• [Required task]: Please return every line of the records below verbatim, leaving the pictures out.
******************************
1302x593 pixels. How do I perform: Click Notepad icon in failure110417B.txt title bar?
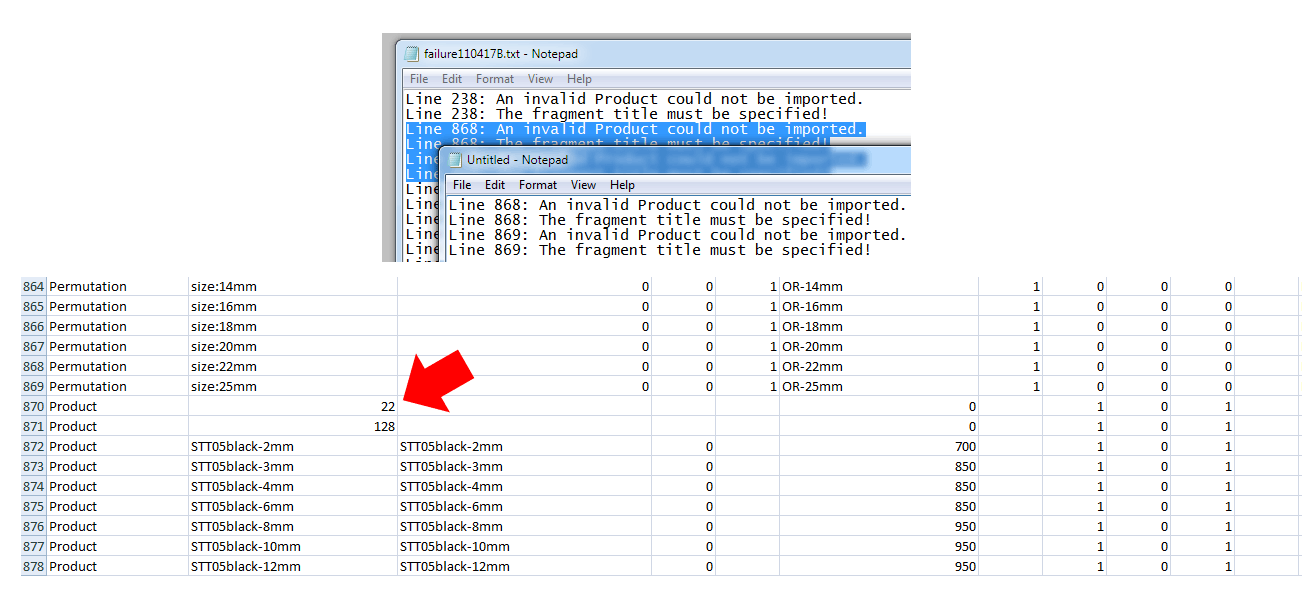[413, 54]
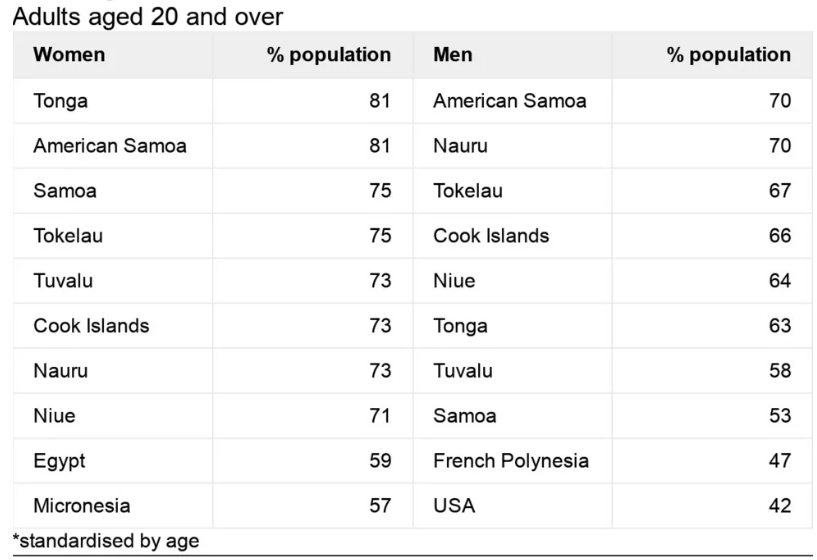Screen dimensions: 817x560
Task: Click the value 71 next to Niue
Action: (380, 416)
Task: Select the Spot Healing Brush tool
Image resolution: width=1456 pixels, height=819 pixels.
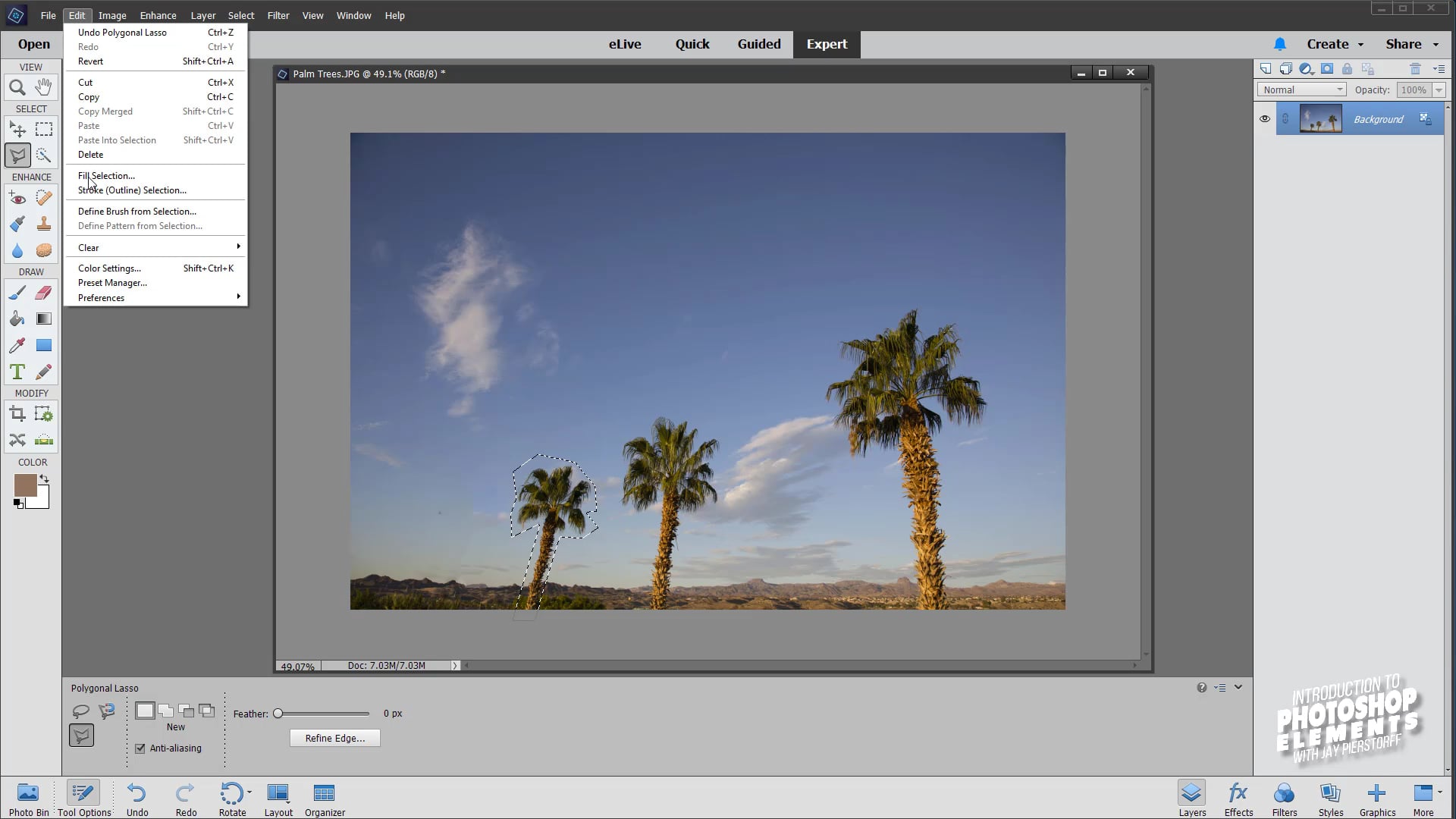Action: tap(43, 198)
******************************
• [Output below]:
1302x593 pixels. How do I perform: Click Notepad icon in failure110417B.txt title bar?
[413, 54]
Screen dimensions: 817x560
Task: Click the value 71 next to Niue
Action: (380, 416)
Task: Select the Spot Healing Brush tool
Image resolution: width=1456 pixels, height=819 pixels.
Action: tap(43, 198)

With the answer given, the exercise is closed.